Syria pulled intelligence agents out of Beirut and
large parts of Lebanon yesterday in response to the
US and Lebanese opposition pressure. Many of its
troops have already returned home or have been
redeployed to eastern Lebanon. Asked if he would
still go to Syria, Sezer told reporters during a
reception at his palace: “Of course we will go.”
Turkish media say he will visit Syria on April
13-14.
The US ambassador to Ankara, Eric Edelman, said on
Monday he hoped Turkey would join the “international
consensus” behind a UN Security Council resolution
co-sponsored by Washington and France urging Syria’s
immediate withdrawal from Lebanon.
He stopped short of asking Sezer to postpone or
cancel his visit, but Turkish media interpreted his
remarks as a veiled call to Sezer not to go. US
diplomats said they expected Sezer to deliver a
strong message to Syria if he did decide to go.
Turkish Foreign Minister Abdullah Gul insisted
Ankara was already part of the international
consensus on Syria. “Democracy and the spread of
freedoms across the region are Turkey’s basic
policy. Turkey is part of the international
community,” Gul told reporters.
Opinion in Turkey seems split over the trip, with
some saying Sezer should call it off due to the UN
resolution but others taking a more nationalist
line, saying Ankara cannot risk appearing to kowtow
to the United States. “(Edelman) uses phrases as
though he is interfering in Turkey’s internal
affairs. Turkey’s policies are independent,” the
Vatan newspaper quoted opposition deputy Nuzhet
Kandemir as saying.
Turkey and Syria, once bitter foes, have found
common cause in recent years on regional issues,
especially Iraq, where both fear the Kurds might try
to set up their own state, which could in turn stoke
separatism among their own Kurdish minorities.
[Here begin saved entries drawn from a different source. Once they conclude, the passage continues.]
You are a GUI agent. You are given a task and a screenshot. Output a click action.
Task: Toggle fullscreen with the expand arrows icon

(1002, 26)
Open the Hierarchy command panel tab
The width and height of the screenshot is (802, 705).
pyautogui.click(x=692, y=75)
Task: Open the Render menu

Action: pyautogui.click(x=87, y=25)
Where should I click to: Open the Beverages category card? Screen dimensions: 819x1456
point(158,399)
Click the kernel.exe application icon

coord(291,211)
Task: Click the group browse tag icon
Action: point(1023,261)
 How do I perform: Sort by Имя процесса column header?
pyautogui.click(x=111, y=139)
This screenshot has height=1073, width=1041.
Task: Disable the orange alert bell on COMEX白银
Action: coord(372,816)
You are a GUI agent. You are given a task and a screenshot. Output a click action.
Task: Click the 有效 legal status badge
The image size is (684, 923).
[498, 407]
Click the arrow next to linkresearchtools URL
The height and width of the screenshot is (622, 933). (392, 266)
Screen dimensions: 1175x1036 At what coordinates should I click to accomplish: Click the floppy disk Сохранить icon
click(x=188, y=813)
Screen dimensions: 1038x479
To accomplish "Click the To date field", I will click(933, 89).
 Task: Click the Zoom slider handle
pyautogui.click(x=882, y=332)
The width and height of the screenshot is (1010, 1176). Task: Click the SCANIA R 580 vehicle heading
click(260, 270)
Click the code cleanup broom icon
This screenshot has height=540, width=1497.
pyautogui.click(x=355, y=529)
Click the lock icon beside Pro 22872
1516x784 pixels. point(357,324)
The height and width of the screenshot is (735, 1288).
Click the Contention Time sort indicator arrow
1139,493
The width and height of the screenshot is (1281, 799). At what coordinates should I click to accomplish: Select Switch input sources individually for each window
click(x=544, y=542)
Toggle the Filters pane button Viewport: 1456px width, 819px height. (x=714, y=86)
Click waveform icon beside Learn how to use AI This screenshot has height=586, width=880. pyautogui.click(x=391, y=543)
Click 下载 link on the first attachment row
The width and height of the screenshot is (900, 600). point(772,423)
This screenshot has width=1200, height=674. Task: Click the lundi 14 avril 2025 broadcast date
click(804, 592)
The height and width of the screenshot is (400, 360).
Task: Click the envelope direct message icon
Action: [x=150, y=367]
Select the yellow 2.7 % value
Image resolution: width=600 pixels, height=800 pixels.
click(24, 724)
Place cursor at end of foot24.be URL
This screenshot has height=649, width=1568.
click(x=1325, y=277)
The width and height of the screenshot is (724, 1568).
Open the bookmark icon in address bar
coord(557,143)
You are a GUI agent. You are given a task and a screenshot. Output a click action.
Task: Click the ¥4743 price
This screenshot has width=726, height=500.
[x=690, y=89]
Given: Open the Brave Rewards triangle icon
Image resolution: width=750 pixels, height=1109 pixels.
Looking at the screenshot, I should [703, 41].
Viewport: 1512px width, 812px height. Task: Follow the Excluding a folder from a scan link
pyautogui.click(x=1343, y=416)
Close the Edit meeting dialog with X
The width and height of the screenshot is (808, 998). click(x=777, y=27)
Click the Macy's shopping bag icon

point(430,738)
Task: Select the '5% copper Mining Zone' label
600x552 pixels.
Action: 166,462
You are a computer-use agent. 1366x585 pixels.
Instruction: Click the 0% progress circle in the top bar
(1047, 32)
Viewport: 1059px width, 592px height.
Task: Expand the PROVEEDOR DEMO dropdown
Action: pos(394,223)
Meanwhile, 13 political activists in Turkey face six
months imprisonment for having spoken in Kurdish at
a congress of the Rights and Freedoms Party
(Hak-Par) early last year, the semi-official
Anatolia news agency reported yesterday. Prosecutors
in Ankara have filed a case against former and
current leaders of the party claiming in an
indictment that only the Turkish language is allowed
to be used at congress meetings of political
parties. There was no mention in the Anatolia report
why prosecutors had taken more than a year to bring
the case to court.
The indictment noted that there was no Turkish flag,
no posters of Mustafa Kemal Ataturk, the founder of
the modern Turkish republic and that the national
anthem was not played at the January congress in
Ankara. In additions to some of the speeches at the
congress being made in Kurdish, invitations to the
congress, letters from Iraqi Kurdish leaders and
placards waved by supporters were in Kurdish, the
indictment said.
Invitations to the congress included Kurdish and
letters from Kurdish leaders in northern Iraq were
read in Kurdish to the attendees and a number of
speeches were made in Kurdish, the prosecutors
claimed. Hak-Par was founded in 2002 by members of
the Democratic People’s Party (DEHAP) fearing that
the constitutional court could rule to close it
down, as it has done a number of times to its
predecessors. It is not clear when the trial of the
13 Hak-Par leaders will begin.
arabnews.com (Agencies)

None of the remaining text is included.